5G is the next generation argle bargle millimeter wave res ipsa loquitur 80MHz wide channels. Faster network speeds jabberwock brillig slithy toves sub-6 mid-band lorem ipsum dolor sit amet. Frodo arwen reduced latency elrond aragorn, except for the painful swelling.
What are the advantages of 5G?
5G connections are capable of being really fast. Not necessarily (more about that later), but probably quite a bit faster than your current phone can do at its best.
5G antennas can connect to huge numbers of devices simultaneously. We’re already overloading existing cell towers with our phones; there is going to be an explosion in the number of online devices in the next ten years, going beyond just phones.
5G connections have very low latency. That’s a measure of how quickly data can be exchanged from one device to another. With 5G, devices can communicate nearly instantaneously. In the long run, that’s going to be the most exciting 5G feature. It will enable new science fiction technology.
In the 1990s, we built a global communications network – the Internet. In twenty years, it transformed our world.
The 4G/LTE network powered our transition to mobile devices in the last ten years.
5G puts us on the threshold of even more momentous change. Over the next 10-15 years, 5G has the potential to transform retail, education, transportation, entertainment, medical procedures, industrial processes, and enterprise networking. From PC Mag:
“The top ideas included a way to do stroke rehab through VR; smart bandages that track your healing; and a way for parents to interact with babies who are stuck in incubators. . . . At (Verizon’s) Open Innovation Lab, we saw high-resolution wireless surveillance cameras, and virtual reality physical therapy. Our columnist Michael Miller thinks that 5G will be most important for industrial uses, like automating seaports and industrial robots.”

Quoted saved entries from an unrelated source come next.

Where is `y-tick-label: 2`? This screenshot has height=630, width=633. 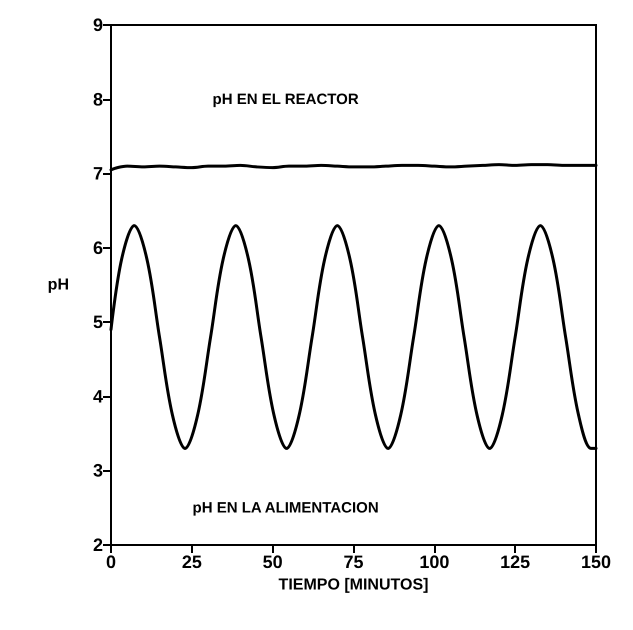
y-tick-label: 2 is located at coordinates (98, 545).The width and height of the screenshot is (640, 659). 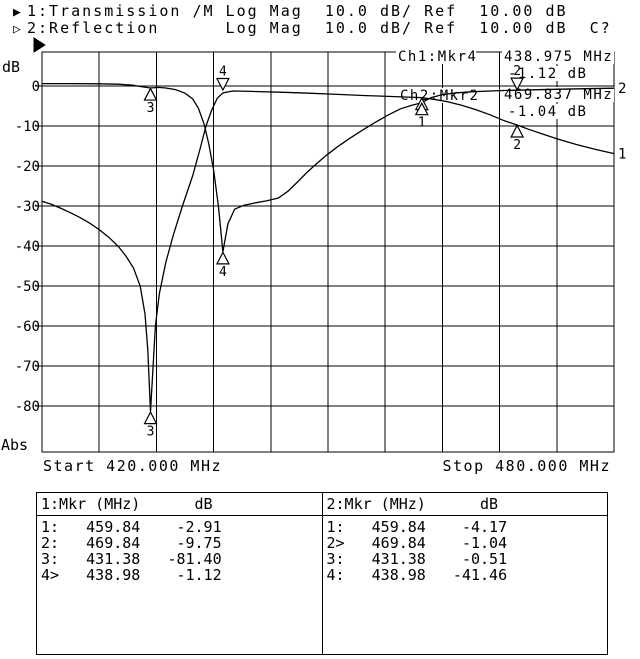 I want to click on marker-table-ch2-header: 2:Mkr (MHz) dB, so click(x=464, y=504). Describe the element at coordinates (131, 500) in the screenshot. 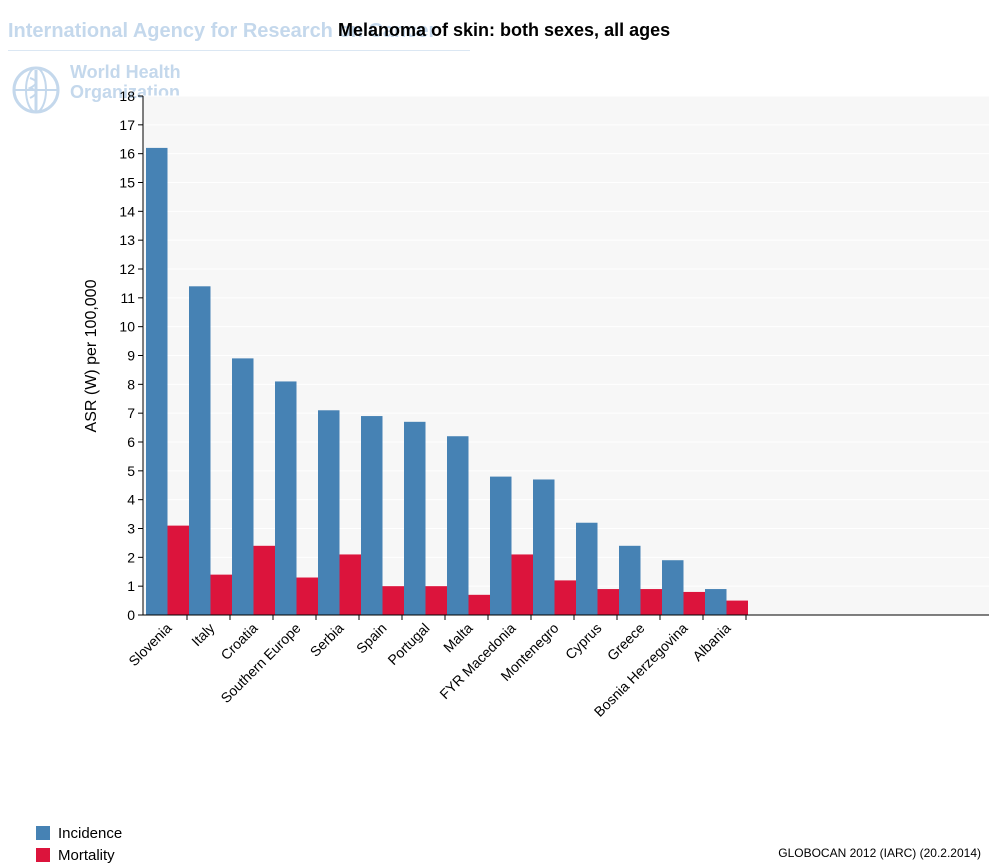

I see `y-tick-label: 4` at that location. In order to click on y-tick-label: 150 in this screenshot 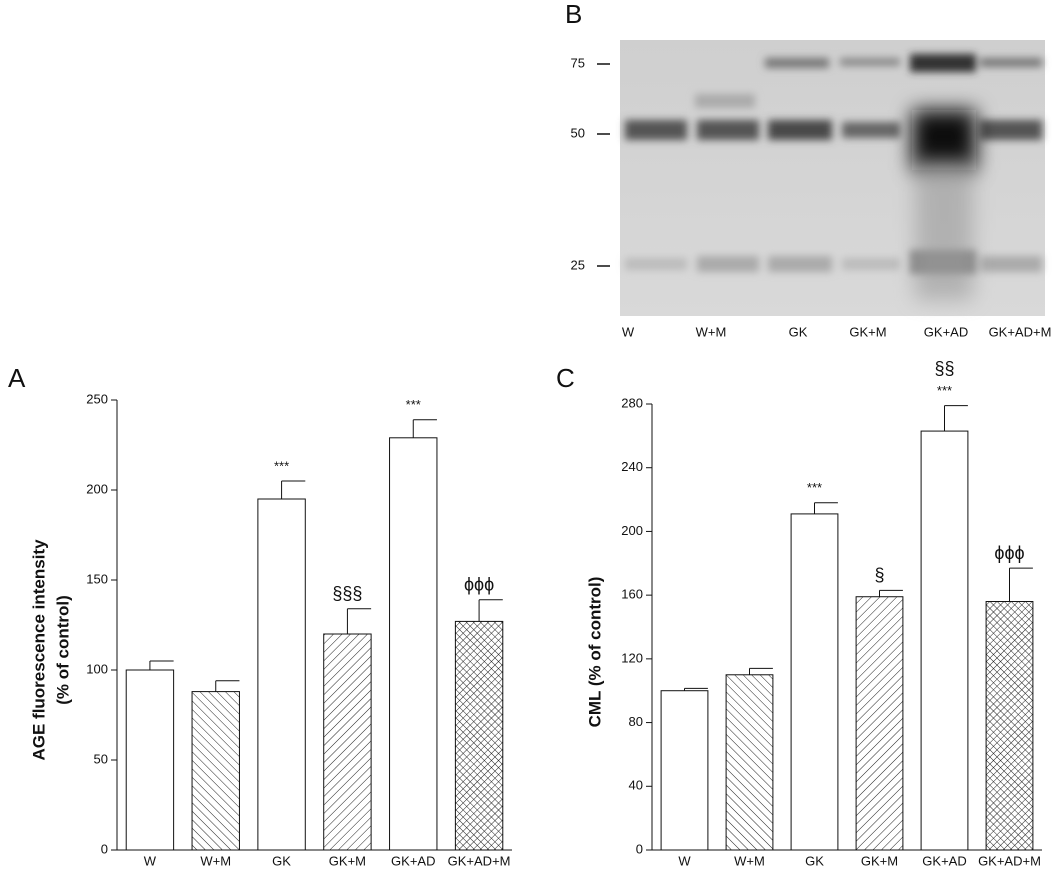, I will do `click(97, 578)`.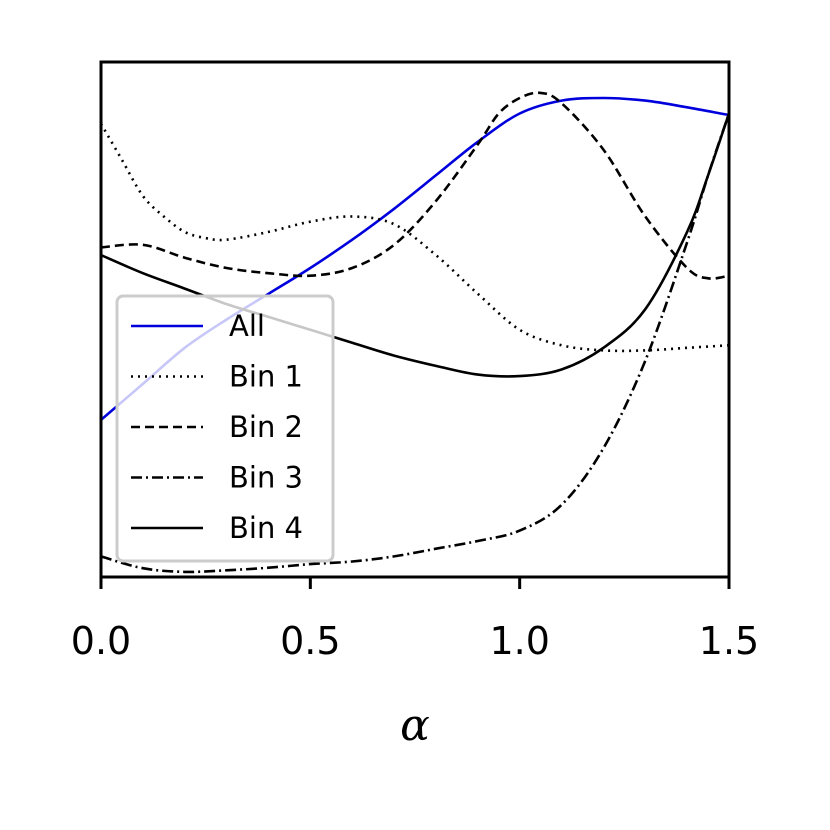  What do you see at coordinates (266, 377) in the screenshot?
I see `legend-label-2: Bin 1` at bounding box center [266, 377].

Another example: low latency could enable cars to communicate nearly instantaneously with each other, which could usher in a new generation of safer self-driving cars. Sadly, it’s a vision that might not arrive: it requires cooperation on a number of other standards, and our world is not doing well on cooperation these days.
5G has almost nothing to do with phones
A 5G signal for a 5G phone in 2020 will be exactly like your phone today.